#### [What this task involves]
Give back nothing but the number of lines in these entries that contain the word "Uncheck".

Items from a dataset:
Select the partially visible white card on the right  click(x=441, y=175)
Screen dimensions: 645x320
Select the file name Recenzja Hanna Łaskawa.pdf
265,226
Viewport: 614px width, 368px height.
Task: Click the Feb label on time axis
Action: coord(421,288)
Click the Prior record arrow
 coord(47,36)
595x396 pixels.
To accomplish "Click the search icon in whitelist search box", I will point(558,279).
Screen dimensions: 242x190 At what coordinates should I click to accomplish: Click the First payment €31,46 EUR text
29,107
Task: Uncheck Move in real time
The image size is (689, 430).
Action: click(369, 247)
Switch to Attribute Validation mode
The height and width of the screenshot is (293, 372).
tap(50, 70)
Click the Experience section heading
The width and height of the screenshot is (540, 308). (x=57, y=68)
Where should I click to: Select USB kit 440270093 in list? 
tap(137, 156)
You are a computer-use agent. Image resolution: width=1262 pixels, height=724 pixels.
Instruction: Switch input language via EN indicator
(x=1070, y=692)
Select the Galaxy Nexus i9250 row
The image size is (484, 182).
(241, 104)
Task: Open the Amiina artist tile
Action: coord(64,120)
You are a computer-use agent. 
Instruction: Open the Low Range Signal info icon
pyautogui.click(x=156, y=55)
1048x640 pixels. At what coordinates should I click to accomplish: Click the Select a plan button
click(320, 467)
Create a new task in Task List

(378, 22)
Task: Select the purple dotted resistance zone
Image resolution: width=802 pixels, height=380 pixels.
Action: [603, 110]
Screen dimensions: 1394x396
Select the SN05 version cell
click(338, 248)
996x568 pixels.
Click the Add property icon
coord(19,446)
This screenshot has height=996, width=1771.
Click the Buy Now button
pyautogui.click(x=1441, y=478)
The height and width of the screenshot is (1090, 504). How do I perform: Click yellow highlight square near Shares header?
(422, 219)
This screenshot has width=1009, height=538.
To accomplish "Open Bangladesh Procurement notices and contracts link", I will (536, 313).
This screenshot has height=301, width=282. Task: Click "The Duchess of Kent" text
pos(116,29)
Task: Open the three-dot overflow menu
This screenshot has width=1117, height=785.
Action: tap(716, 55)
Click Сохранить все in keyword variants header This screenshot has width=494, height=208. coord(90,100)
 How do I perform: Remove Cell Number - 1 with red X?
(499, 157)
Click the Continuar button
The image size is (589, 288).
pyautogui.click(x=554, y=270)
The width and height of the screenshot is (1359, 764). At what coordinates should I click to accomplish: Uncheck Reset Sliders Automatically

#### [Exercise solution]
2